EXERCISE GOAL =
Across the data, every line with the word "agent" counts once; state the total alone.

(Records contained in a dataset)
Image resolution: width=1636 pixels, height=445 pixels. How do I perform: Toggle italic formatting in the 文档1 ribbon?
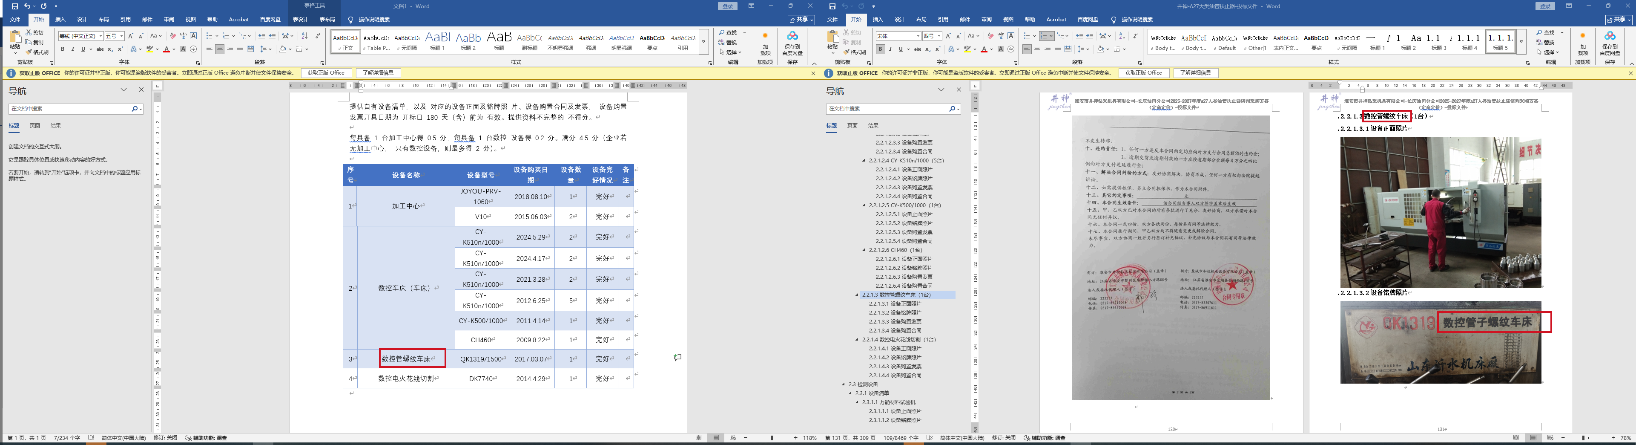pyautogui.click(x=72, y=49)
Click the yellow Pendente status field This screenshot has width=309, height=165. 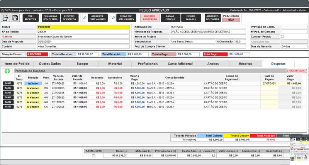pyautogui.click(x=83, y=27)
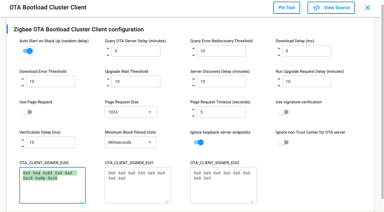Disable Ignore loopback server endpoints

(199, 142)
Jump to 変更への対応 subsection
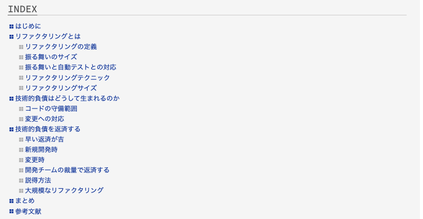Screen dimensions: 423x219 pyautogui.click(x=45, y=119)
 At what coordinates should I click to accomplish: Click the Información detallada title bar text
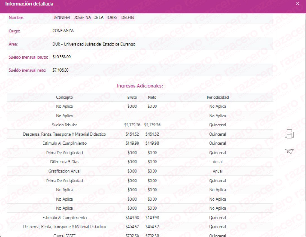29,4
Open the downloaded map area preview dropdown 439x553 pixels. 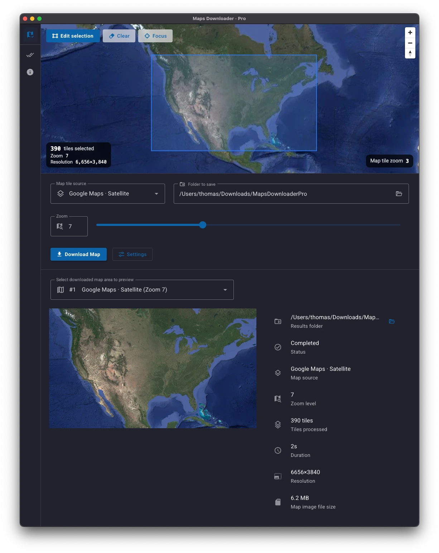click(x=225, y=289)
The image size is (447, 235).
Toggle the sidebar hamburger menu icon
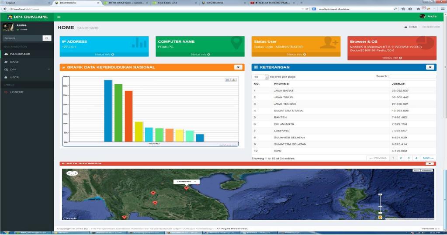59,17
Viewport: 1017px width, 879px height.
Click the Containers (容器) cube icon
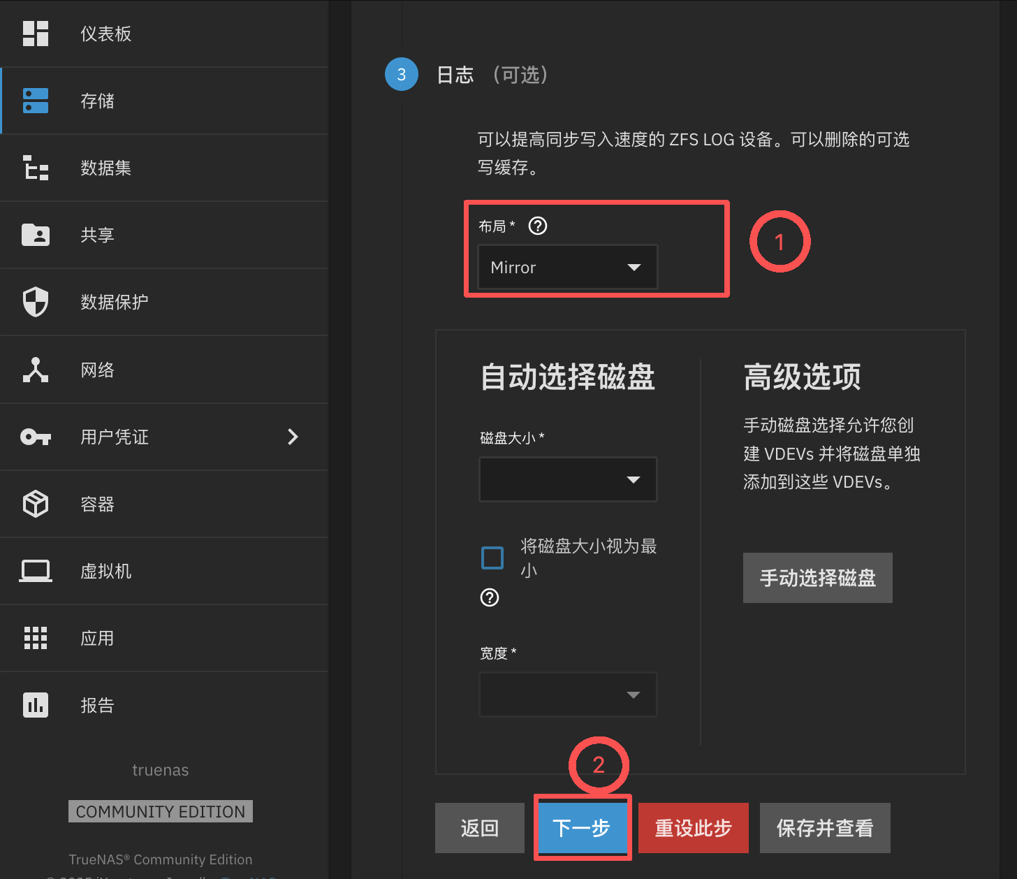36,504
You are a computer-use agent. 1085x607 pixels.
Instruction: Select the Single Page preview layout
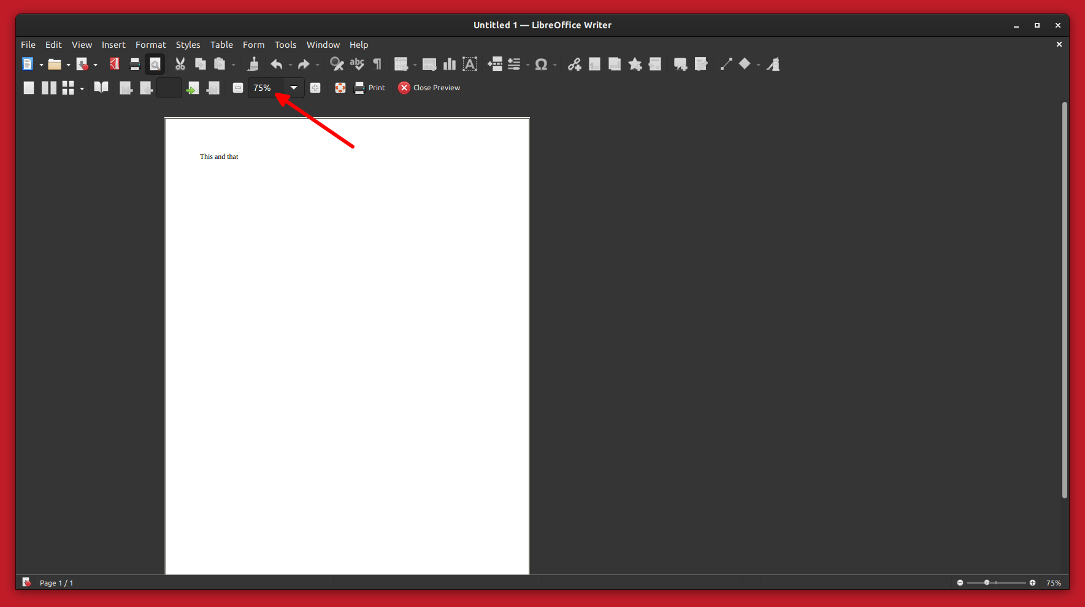[29, 88]
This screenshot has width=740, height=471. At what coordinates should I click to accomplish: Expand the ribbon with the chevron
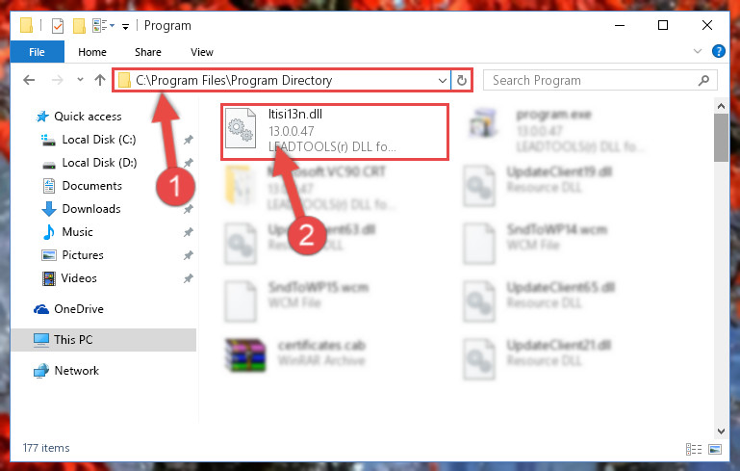[697, 51]
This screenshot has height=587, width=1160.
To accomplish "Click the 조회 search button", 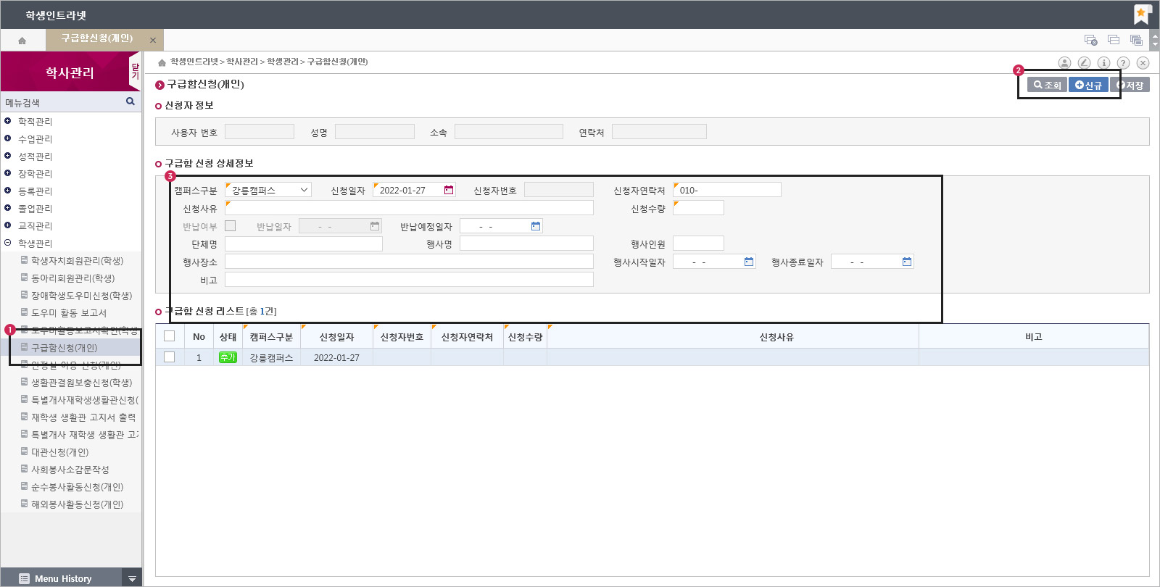I will pyautogui.click(x=1048, y=85).
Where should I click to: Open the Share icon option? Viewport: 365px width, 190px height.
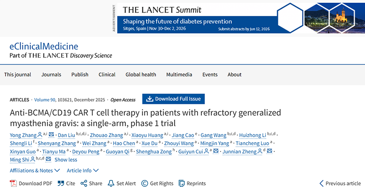[x=83, y=183]
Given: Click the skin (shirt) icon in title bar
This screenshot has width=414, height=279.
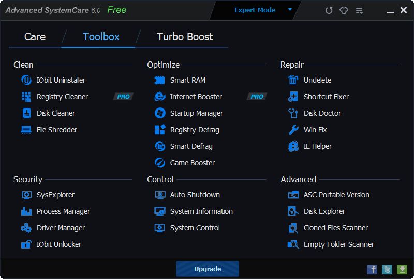Looking at the screenshot, I should 344,10.
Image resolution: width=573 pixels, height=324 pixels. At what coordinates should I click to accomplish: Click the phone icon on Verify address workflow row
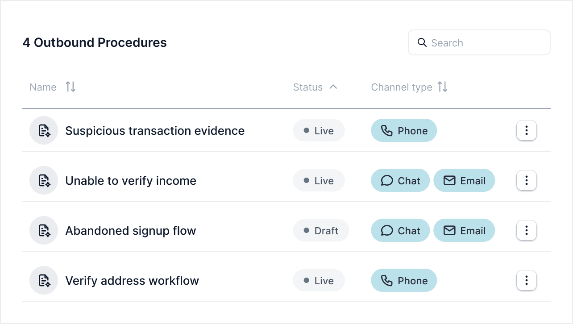tap(387, 280)
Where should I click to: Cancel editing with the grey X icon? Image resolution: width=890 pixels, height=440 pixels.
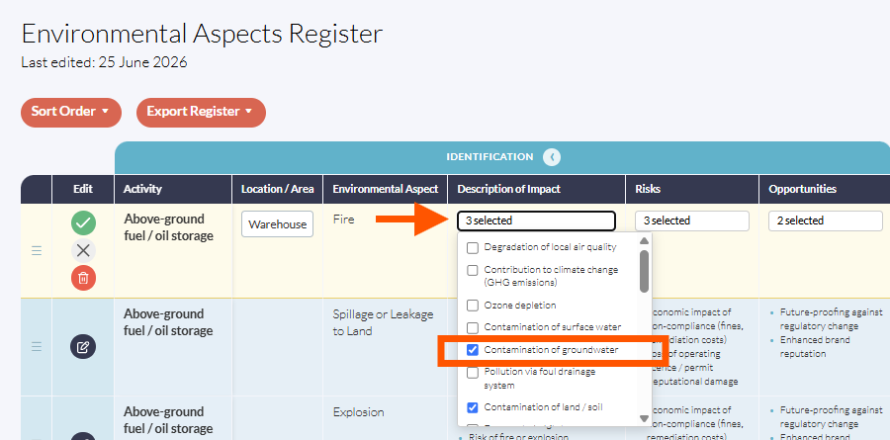(83, 250)
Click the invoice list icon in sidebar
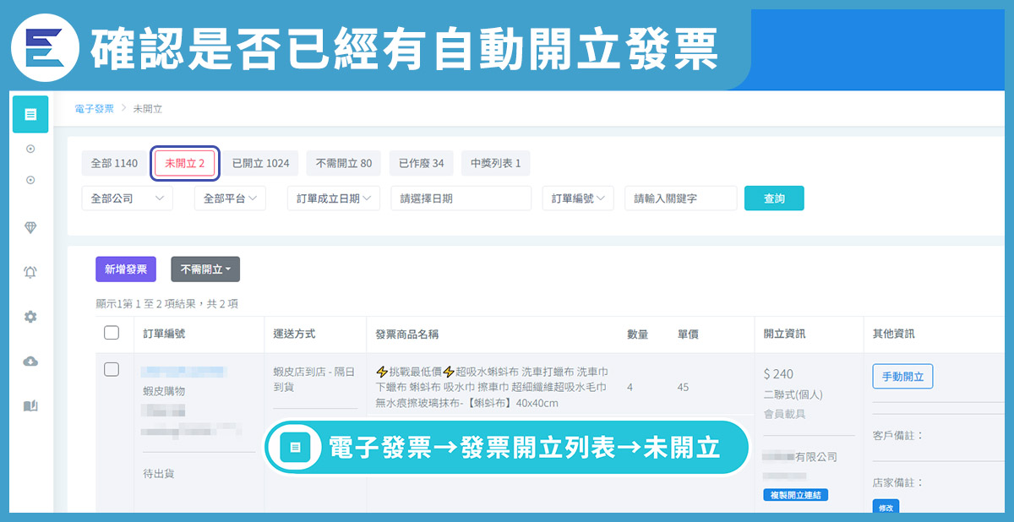 (x=30, y=114)
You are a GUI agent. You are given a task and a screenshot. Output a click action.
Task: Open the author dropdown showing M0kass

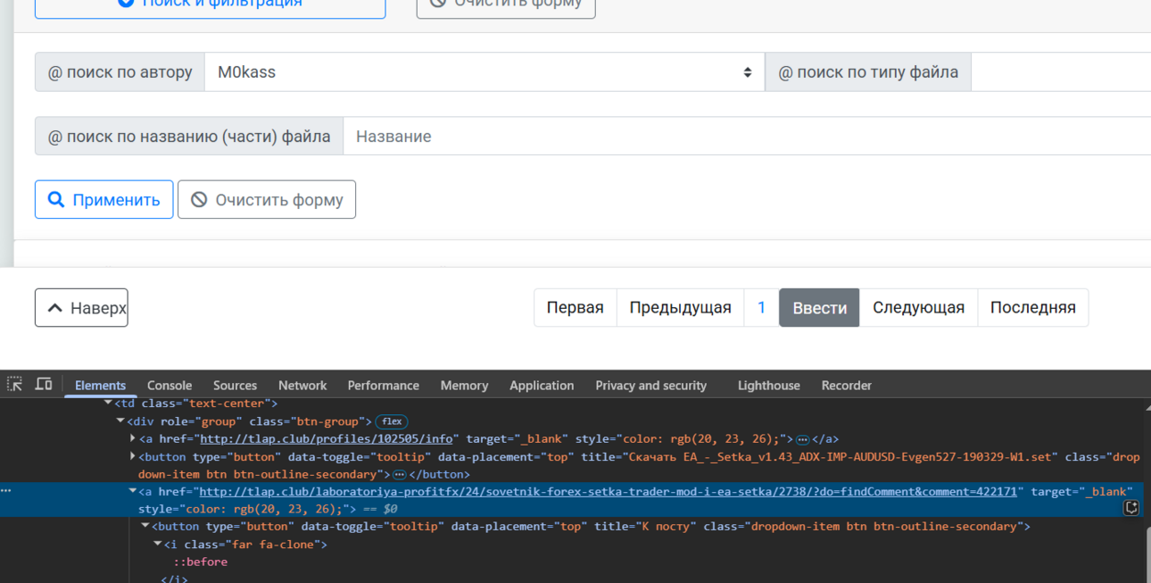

EXERCISE RESPONSE =
2